Thomas Edison
In 1876, Thomas Alva Edison opened up a laboratory in Menlo Park, New Jersey. Here he created his many life-changing inventions, which included phonographs (record players), motion picture players, and the famous light bulb.
Actually, Edison did not create the light bulb, rather he reinvented and fixed it. Inventors before him had created light bulbs, but these were too bright and the light flickered on and off.
He experimented many times, using different materials for the filament (the wire inside the bulb that conducts electricity) and failed many times. On October 22, 1879, he succeeded in creating a light bulb with a carbon filament, which lasted about 13 hours. He filed a patent for it, making it one of his over one thousand patents received in his lifetime. Later, he discovered a new way of making the filament using bamboo. This bulb burned for over 1,200 hours!

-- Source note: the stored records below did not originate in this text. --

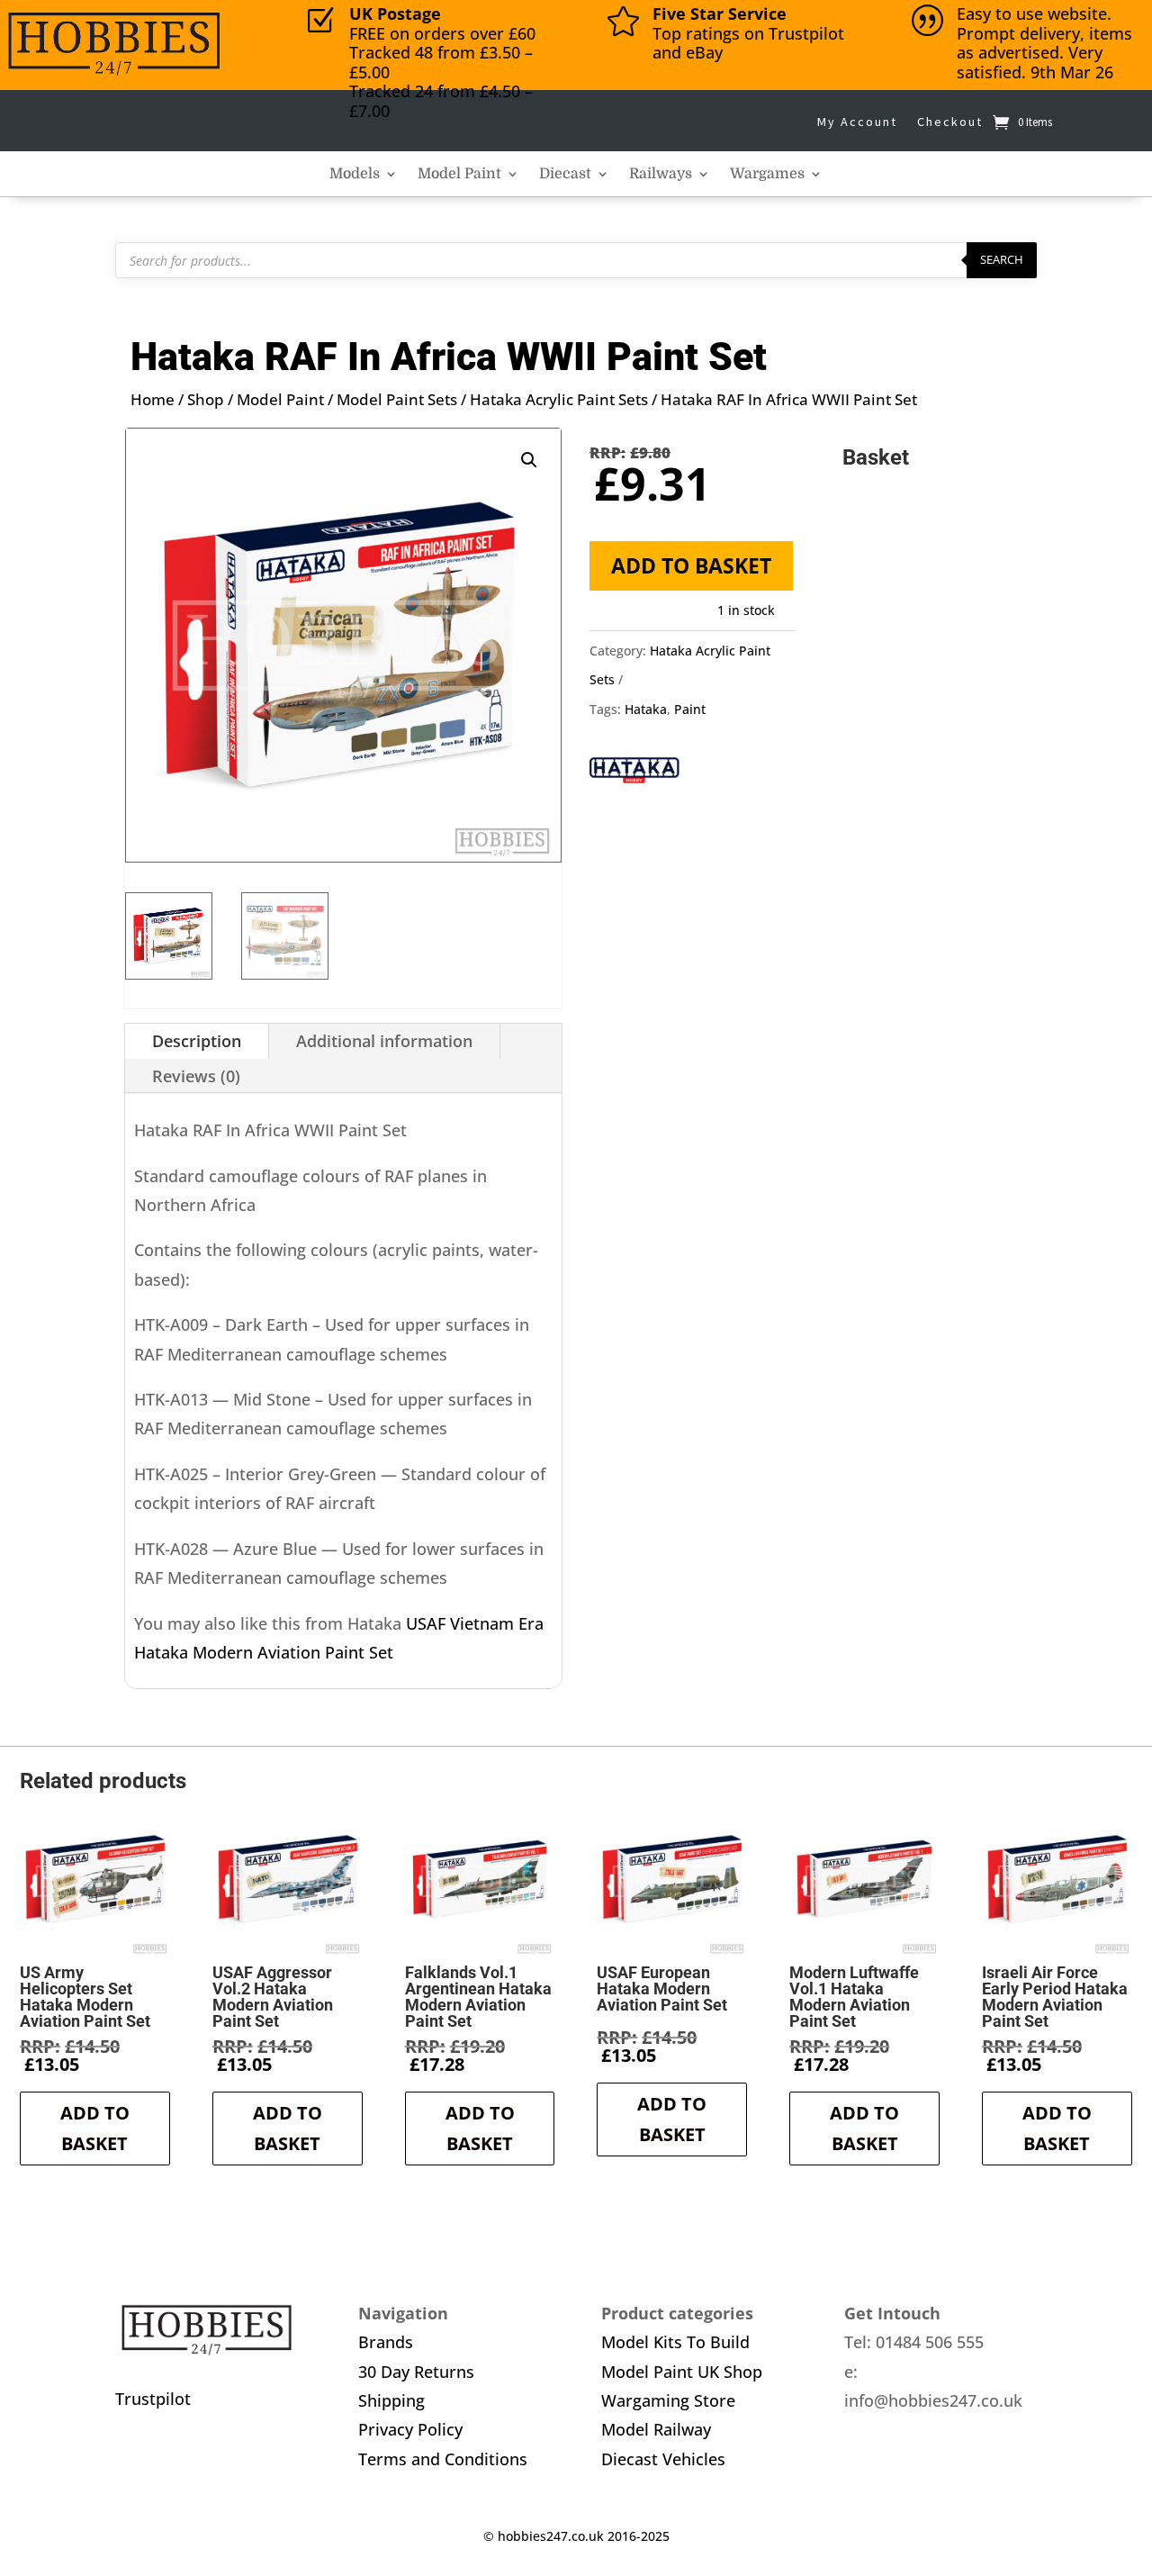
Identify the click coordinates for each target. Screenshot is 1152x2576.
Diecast (565, 174)
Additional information (384, 1041)
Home (152, 399)
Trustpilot (153, 2398)
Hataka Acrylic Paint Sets (559, 399)
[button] (529, 460)
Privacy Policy (410, 2429)
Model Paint (459, 174)
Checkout (950, 121)
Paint (690, 709)
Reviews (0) (196, 1076)
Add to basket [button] (95, 2128)
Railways (660, 174)
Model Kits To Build (675, 2342)
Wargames (767, 174)
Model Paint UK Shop (681, 2371)
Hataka (646, 709)
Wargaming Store (668, 2400)
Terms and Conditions (442, 2459)
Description (196, 1041)
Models (354, 174)
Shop (205, 399)
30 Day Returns (416, 2371)
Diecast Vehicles (663, 2459)
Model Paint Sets (397, 399)
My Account (857, 121)
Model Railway (656, 2429)
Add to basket (691, 565)
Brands (385, 2342)
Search (1001, 259)
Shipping (391, 2400)
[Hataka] (635, 774)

In 1880, he patented a system for the distribution of electricity, called the Edison Illuminating Company. Two years later, he used a generator to distribute electricity to 59 customers in Manhattan. He also created all the necessary supplies for this system to work.
Edison’s other inventions include the phonograph, a creation that played recorded music through a horn. Regrettably, his phonograph had poor quality and other inventions went on to perfect it. He also invented a system to view moving pictures through a small viewer.
Many of his inventions have evolved into some of our everyday objects. The phonograph was the first recorded music, and today, many people listen to recorded music on some device or another. The moving picture viewer is like a camera to television. Electricity is still an important invention today! Thomas Edison has affected the lives of many, those in his own time and the present.